What you should do
All of the data that follows should be written out exactly.

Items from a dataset
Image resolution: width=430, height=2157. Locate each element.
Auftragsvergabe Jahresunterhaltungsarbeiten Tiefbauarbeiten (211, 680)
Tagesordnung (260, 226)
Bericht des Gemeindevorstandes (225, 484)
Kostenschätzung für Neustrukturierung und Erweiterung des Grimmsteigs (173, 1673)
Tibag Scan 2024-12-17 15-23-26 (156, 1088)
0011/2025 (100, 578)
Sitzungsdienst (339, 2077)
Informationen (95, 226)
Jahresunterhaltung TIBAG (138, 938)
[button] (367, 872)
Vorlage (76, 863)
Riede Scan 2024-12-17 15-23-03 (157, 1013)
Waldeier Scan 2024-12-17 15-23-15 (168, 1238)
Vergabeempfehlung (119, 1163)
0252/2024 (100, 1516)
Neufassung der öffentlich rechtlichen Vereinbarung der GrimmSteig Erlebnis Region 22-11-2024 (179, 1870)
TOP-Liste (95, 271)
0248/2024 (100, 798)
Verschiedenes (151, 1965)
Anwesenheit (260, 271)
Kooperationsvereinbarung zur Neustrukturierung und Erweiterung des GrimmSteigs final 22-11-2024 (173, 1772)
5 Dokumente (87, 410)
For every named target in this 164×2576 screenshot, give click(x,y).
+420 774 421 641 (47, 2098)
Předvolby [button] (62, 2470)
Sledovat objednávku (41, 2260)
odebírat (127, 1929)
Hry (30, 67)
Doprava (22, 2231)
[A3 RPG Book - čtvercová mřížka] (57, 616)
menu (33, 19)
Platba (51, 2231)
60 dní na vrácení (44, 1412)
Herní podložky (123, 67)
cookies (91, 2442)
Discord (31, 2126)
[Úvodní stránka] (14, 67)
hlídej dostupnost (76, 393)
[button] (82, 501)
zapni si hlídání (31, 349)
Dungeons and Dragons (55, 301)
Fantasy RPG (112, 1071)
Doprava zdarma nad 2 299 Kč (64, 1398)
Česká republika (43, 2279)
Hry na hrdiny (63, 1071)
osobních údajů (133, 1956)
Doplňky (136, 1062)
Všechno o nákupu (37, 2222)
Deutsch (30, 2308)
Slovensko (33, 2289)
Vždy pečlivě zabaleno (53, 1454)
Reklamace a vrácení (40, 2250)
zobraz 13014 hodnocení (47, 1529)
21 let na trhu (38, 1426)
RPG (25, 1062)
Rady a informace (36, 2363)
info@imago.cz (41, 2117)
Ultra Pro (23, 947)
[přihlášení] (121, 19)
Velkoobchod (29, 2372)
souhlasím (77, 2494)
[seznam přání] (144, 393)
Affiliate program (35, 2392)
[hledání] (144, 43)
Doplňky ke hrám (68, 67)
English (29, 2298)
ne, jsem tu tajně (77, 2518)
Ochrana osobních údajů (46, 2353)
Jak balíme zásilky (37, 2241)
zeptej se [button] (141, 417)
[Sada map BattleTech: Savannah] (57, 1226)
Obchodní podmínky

Answer below
Image resolution: width=430, height=2157. Locate each element.
Auftragsvergabe Jahresunterhaltungsarbeiten Tiefbauarbeiten (211, 680)
Tagesordnung (260, 226)
Bericht des Gemeindevorstandes (225, 484)
Kostenschätzung für Neustrukturierung und Erweiterung des Grimmsteigs (173, 1673)
Tibag Scan 2024-12-17 15-23-26 (156, 1088)
0011/2025 (100, 578)
Sitzungsdienst (339, 2077)
Informationen (95, 226)
Jahresunterhaltung TIBAG (138, 938)
[button] (367, 872)
Vorlage (76, 863)
Riede Scan 2024-12-17 15-23-03 (157, 1013)
Waldeier Scan 2024-12-17 15-23-15 (168, 1238)
Vergabeempfehlung (119, 1163)
0252/2024 (100, 1516)
Neufassung der öffentlich rechtlichen Vereinbarung der GrimmSteig Erlebnis Region 22-11-2024 (179, 1870)
TOP-Liste (95, 271)
0248/2024 (100, 798)
Verschiedenes (151, 1965)
Anwesenheit (260, 271)
Kooperationsvereinbarung zur Neustrukturierung und Erweiterung des GrimmSteigs final 22-11-2024 (173, 1772)
5 Dokumente (87, 410)
For every named target in this 164×2576 screenshot, give click(x,y).
+420 774 421 641 (47, 2098)
Předvolby [button] (62, 2470)
Sledovat objednávku (41, 2260)
odebírat (127, 1929)
Hry (30, 67)
Doprava (22, 2231)
[A3 RPG Book - čtvercová mřížka] (57, 616)
menu (33, 19)
Platba (51, 2231)
60 dní na vrácení (44, 1412)
Herní podložky (123, 67)
cookies (91, 2442)
Discord (31, 2126)
[Úvodní stránka] (14, 67)
hlídej dostupnost (76, 393)
[button] (82, 501)
zapni si hlídání (31, 349)
Dungeons and Dragons (55, 301)
Fantasy RPG (112, 1071)
Doprava zdarma nad 2 299 Kč (64, 1398)
Česká republika (43, 2279)
Hry na hrdiny (63, 1071)
osobních údajů (133, 1956)
Doplňky (136, 1062)
Všechno o nákupu (37, 2222)
Deutsch (30, 2308)
Slovensko (33, 2289)
Vždy pečlivě zabaleno (53, 1454)
Reklamace a vrácení (40, 2250)
zobraz 13014 hodnocení (47, 1529)
21 let na trhu (38, 1426)
RPG (25, 1062)
Rady a informace (36, 2363)
info@imago.cz (41, 2117)
Ultra Pro (23, 947)
[přihlášení] (121, 19)
Velkoobchod (29, 2372)
souhlasím (77, 2494)
[seznam přání] (144, 393)
Affiliate program (35, 2392)
[hledání] (144, 43)
Doplňky ke hrám (68, 67)
English (29, 2298)
ne, jsem tu tajně (77, 2518)
Ochrana osobních údajů (46, 2353)
Jak balíme zásilky (37, 2241)
zeptej se [button] (141, 417)
[Sada map BattleTech: Savannah] (57, 1226)
Obchodní podmínky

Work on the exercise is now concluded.